I have a BSTR object that I would like to convert to copy to a wchar__t object. The tricky thing is the length of the BSTR object could be anywhere from a few kilobytes to a few hundred kilobytes. Is there an efficient way of copying the data across? I know I could just declare a wchar_t array and alway allocate the maximum possible data it would ever need to hold. However, this would mean allocating hundreds of kilobytes of data for something that potentially might only require a few kilobytes. Any suggestions?
First, you might not actually have to do anything at all, if all you need to do is read the contents. A BSTR type is a pointer to a null-terminated wchar_t array already. In fact, if you check the headers, you will find that BSTR is essentially defined as:
typedef BSTR wchar_t*;
So, the compiler can't distinguish between them, even though they have different semantics.
There is are two important caveat.
BSTRs are supposed to be immutable. You should never change the contents of a BSTR after it has been initialized. If you "change it", you have to create a new one assign the new pointer and release the old one (if you own it).
[UPDATE: this is not true; sorry! You can modify BSTRs in place; I very rarely have had the need.]
BSTRs are allowed to contain embedded null characters, whereas traditional C/C++ strings are not.
If you have a fair amount of control of the source of the BSTR, and can guarantee that the BSTR does not have embedded NULLs, you can read from the BSTR as if it was a wchar_t and use conventional string methods (wcscpy, etc) to access it. If not, your life gets harder. You will have to always manipulate your data as either more BSTRs, or as a dynamically-allocated array of wchar_t. Most string-related functions will not work correctly.
Let's assume you control your data, or don't worry about NULLs. Let's assume also that you really need to make a copy and can't just read the existing BSTR directly. In that case, you can do something like this:
UINT length = SysStringLen(myBstr); // Ask COM for the size of the BSTR
wchar_t *myString = new wchar_t[length+1]; // Note: SysStringLen doesn't
// include the space needed for the NULL
wcscpy(myString, myBstr); // Or your favorite safer string function
// ...
delete myString; // Done
If you are using class wrappers for your BSTR, the wrapper should have a way to call SysStringLen() for you. For example:
CComBString use .Length();
_bstr_t use .length();
UPDATE: This is a good article on the subject by someone far more knowledgeable than me:
"Eric [Lippert]'s Complete Guide To BSTR Semantics"
UPDATE: Replaced strcpy() with wcscpy() in the example.
BSTR objects contain a length prefix, so finding out the length is cheap. Find out the length, allocate a new array big enough to hold the result, process into that, and remember to free it when you're done.
There is never any need for conversion. A BSTR pointer points to the first character of the string and it is null-terminated. The length is stored before the first character in memory. BSTRs are always Unicode (UTF-16/UCS-2). There was at one stage something called an 'ANSI BSTR' - there are some references in legacy APIs - but you can ignore these in current development.

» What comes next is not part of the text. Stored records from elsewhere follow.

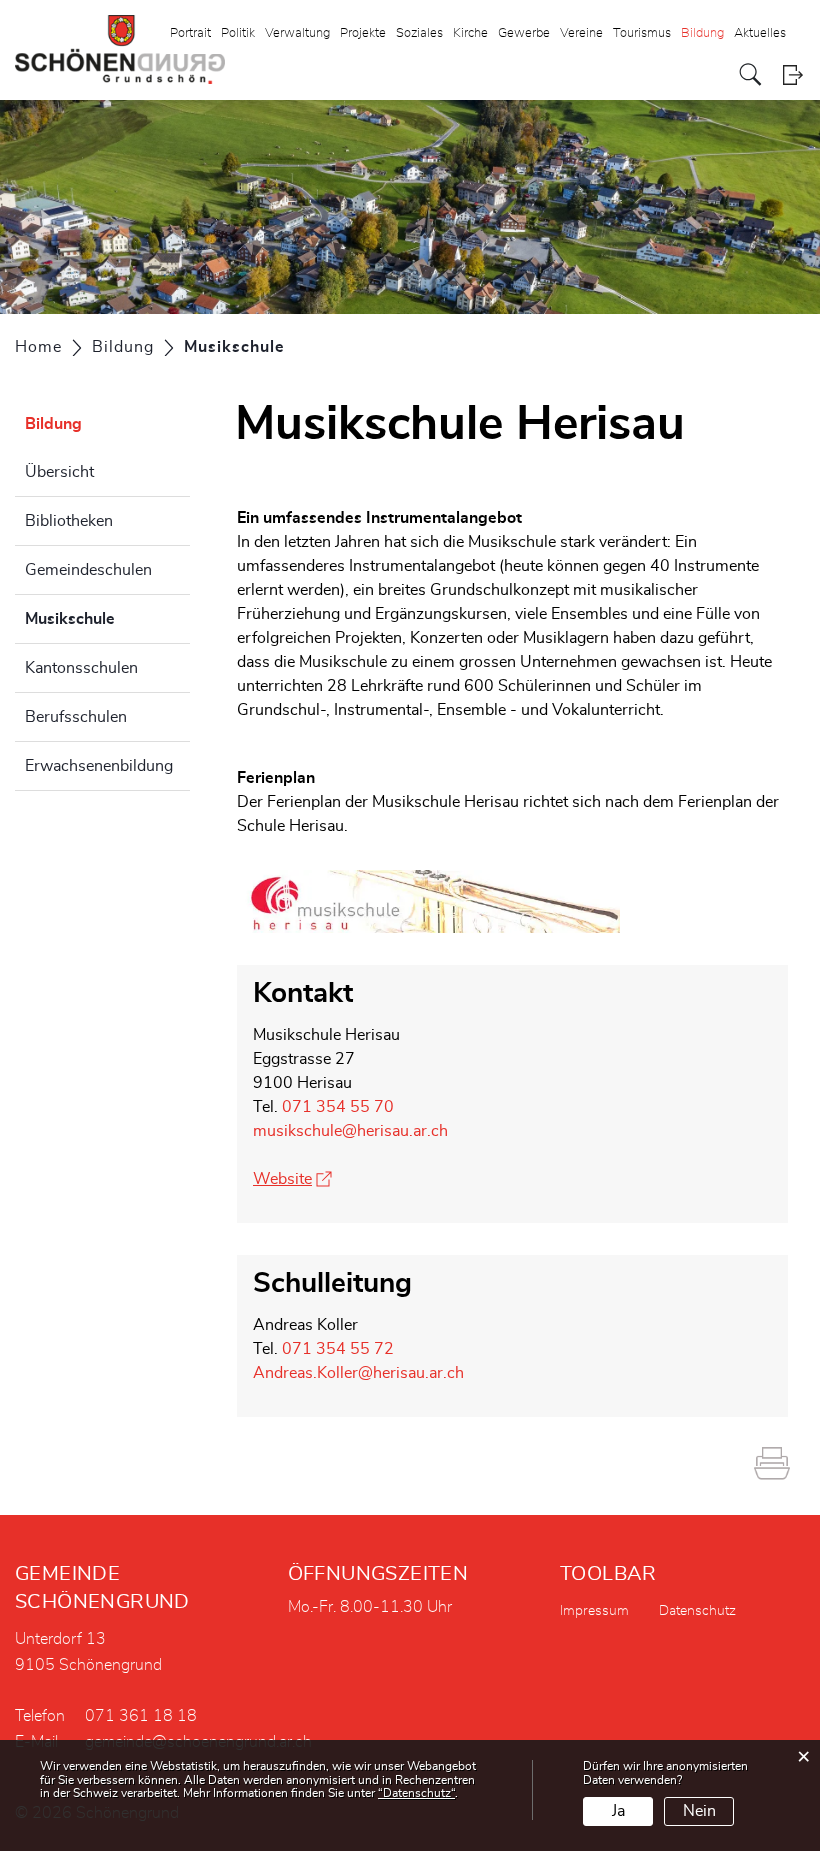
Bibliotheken (69, 521)
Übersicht (59, 472)
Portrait (190, 33)
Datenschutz (697, 1611)
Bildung (702, 33)
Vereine (581, 33)
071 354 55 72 (338, 1349)
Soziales (419, 33)
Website (292, 1179)
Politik (238, 33)
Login (792, 74)
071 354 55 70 (338, 1107)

This means you can pass a BSTR safely to any function expecting a wchar_t.
In Visual Studio 2008 you may get a compiler error, because BSTR is defined as a pointer to unsigned short, while wchar_t is a native type. You can either cast or turn off wchar_t compliance with /Zc:wchar_t.
One thing to keep in mind is that BSTR strings can, and often do, contain embedded nulls. A null does not mean the end of the string.
Use ATL, and CStringT then you can just use the assignment operator. Or you can use the USES_CONVERSION macros, these use heap alloc, so you will be sure that you won't leak memory.